Creating Your Own Family Night

Now this episode, I’m really excited about, because I think me and Jeremy both have big nerds inside of us in regards to fantasy or novels or whatever it is. This is a really, really, really great tip to build family culture, to build a family team. That is create your own unique family nights. So Jeremy, talk about how you guys do this and what that is when you do do it.

Yeah, so it’s so cool, you guys, that when God’s given us families, and I think one of the things that we can do is make them really, really unique. I think that one of the things that you can dive into to figure out what could be super-fun and unique that when your kids are older and telling stories of their grandchildren, what they’re going to talk about is probably more than anything whatever was really interesting and different about your family team.

One way to really solidify some kind of unique element of your family is to pick a night of the week, and this could be a night of the month, but we like to do it once a week, and dive into some really fun epic story or some kind of interesting theme. Some people like to make music, some people like to make art, some people like to do other different creative things or sports or whatever.

I know in our family, one of our favorite theme nights, it’s kind of totally geeky and very unique to us is our Tolkien night. We have a night where I like to read Lord of the Rings or some version of Tolkien or some myth that he wrote in the Silmarillion or some other crazy thing to the kids. We talk about it, we have music around it. It’s kind of a part of the-

You got to tell them your bumper sticker real quick. You got to tell them your bumper sticker.
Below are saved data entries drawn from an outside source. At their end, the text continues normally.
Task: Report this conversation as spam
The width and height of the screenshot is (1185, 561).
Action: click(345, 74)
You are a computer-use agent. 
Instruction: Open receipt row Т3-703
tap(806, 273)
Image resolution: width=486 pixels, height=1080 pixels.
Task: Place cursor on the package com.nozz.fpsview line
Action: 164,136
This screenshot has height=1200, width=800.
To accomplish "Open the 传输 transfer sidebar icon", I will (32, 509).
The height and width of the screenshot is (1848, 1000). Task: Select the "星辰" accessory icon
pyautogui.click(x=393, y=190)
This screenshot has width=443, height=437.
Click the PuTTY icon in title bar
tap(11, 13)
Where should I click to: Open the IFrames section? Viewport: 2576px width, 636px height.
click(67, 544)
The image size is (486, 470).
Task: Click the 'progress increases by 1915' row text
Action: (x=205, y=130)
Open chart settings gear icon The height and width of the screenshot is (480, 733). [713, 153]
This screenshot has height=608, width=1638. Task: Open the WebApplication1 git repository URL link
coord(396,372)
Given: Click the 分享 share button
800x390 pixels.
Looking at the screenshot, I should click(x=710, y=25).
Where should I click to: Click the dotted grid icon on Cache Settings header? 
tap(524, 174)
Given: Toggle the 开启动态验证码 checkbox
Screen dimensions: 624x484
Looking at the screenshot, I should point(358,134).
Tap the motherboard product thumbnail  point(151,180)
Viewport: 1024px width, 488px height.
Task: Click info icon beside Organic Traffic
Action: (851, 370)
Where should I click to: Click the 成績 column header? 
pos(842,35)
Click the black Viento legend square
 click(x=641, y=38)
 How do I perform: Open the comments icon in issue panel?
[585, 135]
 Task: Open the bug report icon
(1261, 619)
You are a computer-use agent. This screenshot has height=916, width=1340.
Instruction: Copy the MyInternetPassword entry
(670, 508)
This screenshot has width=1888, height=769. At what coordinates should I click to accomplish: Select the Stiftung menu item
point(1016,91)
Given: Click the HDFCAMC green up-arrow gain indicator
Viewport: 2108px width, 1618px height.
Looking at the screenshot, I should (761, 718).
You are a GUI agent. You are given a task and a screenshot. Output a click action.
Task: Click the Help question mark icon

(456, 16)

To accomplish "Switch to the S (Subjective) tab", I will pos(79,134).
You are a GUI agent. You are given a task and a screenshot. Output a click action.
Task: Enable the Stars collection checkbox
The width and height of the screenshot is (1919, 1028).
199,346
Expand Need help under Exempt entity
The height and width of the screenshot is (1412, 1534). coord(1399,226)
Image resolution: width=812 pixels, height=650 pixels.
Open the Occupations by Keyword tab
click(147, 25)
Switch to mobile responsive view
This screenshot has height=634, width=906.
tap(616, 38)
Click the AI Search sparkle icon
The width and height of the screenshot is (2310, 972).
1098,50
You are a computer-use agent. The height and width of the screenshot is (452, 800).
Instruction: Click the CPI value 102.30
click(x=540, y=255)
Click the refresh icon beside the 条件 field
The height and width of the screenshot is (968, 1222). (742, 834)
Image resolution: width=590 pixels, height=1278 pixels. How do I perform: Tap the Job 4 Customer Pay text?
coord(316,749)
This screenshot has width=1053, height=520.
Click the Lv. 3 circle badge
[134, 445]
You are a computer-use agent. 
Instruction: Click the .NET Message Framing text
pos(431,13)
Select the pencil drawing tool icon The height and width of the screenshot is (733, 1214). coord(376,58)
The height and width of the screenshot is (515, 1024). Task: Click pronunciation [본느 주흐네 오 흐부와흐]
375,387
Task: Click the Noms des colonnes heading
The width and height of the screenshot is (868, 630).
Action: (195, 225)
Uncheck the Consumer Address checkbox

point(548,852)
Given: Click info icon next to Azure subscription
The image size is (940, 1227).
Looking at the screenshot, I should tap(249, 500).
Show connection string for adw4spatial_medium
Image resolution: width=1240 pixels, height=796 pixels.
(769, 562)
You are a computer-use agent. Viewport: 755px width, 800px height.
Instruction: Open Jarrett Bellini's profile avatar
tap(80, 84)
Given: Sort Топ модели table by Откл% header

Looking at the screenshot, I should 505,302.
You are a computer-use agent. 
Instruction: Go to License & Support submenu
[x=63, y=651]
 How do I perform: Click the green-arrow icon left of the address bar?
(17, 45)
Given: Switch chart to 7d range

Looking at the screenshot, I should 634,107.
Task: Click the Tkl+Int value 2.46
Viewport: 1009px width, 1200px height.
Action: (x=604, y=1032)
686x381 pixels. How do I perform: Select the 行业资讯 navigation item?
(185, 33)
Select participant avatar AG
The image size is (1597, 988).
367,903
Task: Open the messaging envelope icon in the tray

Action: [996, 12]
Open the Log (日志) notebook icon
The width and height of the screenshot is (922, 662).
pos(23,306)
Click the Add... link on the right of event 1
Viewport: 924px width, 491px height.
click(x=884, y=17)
Yeah. I have a bumper sticker that says, “I’d rather be reading the Silmarillion.” That’s the actual kind of Old Testament of what Tolkien wrote. The crazy story about that, Jeff, I don’t think you know this, but that bumper sticker came from a friend of mine said, “Oh my gosh, look what I found.” He had a picture on Facebook of that bumper sticker, and so I went out and bought it not knowing that he created that bumper sticker on CafePress just to get me to buy it so that he could get the 43 cents. Yeah, it was nuts. He was like, “I knew you’d fall for that, Jeremy.”

Okay, that’s amazing.

… total sucker for anything really geeky Tolkien. But I have great stories about how people have literally stalked me because of that bumper sticker. So it’s worth it. That’s our theme night, and we got lots of details I could share around it. We have a cool song that goes with it, a bunch of books that we display and that we get to get into together. But I think it’s really fun just to have really unique things that your kids can look back on and enjoy.

But Jeff, do you guys have something in your family you’re going to geek out around?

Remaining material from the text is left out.